Operasi stenosis tulang belakang lumbal tidak memiliki banyak risiko. Kerusakan akar saraf, kerusakan fungsi otot, dan infeksi pasca operasi dapat terjadi, tetapi karena peningkatan dan kematangan teknik operasi, kemungkinan risikonya sangat kecil.
1. Cedera akar saraf: Selama operasi stenosis tulang belakang lumbal, perlu dilakukan dekompresi pada akar saraf yang tertekan, yang mungkin tertarik atau terjepit selama proses dekompresi, yang mengakibatkan cedera akar saraf.
2. Kerusakan fungsi otot: setelah operasi stenosis tulang belakang lumbal, jika tidak ada latihan rehabilitasi yang tepat waktu, benar dan ilmiah, atau waktu istirahat yang terlalu singkat, dapat menyebabkan kerusakan fungsi otot.

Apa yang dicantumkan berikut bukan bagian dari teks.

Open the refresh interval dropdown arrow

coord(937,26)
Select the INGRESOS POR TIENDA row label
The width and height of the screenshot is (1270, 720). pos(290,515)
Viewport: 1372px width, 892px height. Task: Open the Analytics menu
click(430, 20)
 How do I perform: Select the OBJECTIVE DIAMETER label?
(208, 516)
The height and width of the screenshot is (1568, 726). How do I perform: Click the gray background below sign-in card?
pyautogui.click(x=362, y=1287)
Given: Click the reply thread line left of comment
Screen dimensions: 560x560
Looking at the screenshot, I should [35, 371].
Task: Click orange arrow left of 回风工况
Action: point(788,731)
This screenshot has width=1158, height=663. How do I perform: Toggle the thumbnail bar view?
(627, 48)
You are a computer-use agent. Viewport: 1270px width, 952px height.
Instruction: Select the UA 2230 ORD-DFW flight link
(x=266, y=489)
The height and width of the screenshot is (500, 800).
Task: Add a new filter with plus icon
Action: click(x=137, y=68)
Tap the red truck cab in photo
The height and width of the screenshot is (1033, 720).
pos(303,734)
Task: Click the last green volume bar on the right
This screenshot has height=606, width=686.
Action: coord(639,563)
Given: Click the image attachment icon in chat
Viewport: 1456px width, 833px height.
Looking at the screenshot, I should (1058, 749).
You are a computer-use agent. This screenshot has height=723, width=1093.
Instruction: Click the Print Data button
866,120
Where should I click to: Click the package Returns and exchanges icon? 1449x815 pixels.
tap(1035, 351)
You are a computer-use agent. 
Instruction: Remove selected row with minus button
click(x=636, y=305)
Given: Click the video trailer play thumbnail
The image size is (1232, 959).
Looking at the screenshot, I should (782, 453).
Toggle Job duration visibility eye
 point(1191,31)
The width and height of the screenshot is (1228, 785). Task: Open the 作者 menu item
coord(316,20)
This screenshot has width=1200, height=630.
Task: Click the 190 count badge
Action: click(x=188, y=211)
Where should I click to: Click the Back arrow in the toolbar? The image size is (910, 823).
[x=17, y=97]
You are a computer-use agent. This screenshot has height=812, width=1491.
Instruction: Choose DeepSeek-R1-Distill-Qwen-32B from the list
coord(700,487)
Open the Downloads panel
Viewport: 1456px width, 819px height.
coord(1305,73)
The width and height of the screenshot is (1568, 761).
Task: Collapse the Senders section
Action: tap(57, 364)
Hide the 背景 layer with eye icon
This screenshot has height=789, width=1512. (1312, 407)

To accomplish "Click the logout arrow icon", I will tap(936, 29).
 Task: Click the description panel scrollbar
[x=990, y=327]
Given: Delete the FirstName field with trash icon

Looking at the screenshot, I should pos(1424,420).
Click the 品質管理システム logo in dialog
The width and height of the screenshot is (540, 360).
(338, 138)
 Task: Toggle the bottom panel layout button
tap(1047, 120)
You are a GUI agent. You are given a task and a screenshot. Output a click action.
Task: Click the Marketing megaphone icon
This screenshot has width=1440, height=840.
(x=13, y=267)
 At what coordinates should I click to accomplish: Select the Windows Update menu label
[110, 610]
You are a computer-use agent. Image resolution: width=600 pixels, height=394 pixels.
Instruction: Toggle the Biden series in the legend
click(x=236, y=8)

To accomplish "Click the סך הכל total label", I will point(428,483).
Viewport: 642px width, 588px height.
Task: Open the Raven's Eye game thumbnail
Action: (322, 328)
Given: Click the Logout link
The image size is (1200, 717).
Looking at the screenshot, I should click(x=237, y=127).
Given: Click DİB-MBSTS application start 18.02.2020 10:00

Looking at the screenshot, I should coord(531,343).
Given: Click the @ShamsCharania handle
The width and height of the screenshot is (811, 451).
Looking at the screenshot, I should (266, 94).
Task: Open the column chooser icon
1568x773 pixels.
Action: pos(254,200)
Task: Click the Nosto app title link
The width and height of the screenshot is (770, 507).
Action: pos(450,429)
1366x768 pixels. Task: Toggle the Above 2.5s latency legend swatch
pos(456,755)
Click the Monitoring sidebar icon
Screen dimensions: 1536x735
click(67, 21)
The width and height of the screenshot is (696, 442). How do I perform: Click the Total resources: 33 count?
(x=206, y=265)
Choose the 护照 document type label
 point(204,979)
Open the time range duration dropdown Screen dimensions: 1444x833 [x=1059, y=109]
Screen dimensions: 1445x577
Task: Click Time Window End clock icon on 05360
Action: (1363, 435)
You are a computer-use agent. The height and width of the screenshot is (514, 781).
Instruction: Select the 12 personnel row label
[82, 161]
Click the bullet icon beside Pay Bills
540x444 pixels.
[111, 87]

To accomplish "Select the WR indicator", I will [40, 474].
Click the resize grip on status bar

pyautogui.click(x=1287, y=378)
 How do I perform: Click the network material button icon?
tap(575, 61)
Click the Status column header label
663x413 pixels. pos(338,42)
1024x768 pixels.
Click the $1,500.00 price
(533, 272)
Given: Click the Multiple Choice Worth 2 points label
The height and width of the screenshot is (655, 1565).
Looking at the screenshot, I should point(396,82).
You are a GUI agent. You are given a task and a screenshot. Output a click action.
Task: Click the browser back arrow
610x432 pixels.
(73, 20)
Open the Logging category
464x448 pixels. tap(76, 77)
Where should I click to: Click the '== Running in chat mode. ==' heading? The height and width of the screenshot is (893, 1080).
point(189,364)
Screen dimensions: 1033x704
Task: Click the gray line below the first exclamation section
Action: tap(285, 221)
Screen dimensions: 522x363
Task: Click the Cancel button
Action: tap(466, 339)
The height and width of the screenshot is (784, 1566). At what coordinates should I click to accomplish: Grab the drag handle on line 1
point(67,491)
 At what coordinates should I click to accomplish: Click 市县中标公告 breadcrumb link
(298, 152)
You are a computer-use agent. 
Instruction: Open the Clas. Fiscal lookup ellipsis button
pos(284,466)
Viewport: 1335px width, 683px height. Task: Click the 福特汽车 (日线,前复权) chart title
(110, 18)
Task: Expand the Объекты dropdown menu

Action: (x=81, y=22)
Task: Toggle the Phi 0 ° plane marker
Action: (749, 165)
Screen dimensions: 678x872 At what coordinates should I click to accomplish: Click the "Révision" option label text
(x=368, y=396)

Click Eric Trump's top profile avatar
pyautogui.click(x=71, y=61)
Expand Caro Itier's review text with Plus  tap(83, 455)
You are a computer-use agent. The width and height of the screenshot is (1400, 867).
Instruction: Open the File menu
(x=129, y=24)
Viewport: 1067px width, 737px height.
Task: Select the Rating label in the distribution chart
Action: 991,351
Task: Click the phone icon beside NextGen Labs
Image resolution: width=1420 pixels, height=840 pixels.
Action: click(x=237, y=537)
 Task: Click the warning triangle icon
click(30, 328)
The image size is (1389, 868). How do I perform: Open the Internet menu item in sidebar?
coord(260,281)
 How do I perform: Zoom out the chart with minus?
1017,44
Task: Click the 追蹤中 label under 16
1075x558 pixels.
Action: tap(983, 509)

3. Infeksi pasca operasi: infeksi sayatan dapat terjadi setelah operasi stenosis tulang belakang lumbal, yang memicu infeksi sistem saraf pusat, yang merupakan komplikasi yang lebih serius.
Pasien yang menjalani operasi stenosis tulang belakang lumbal harus secara aktif bekerja sama dengan dokter untuk melakukan latihan rehabilitasi dan pemeriksaan rutin setelah operasi.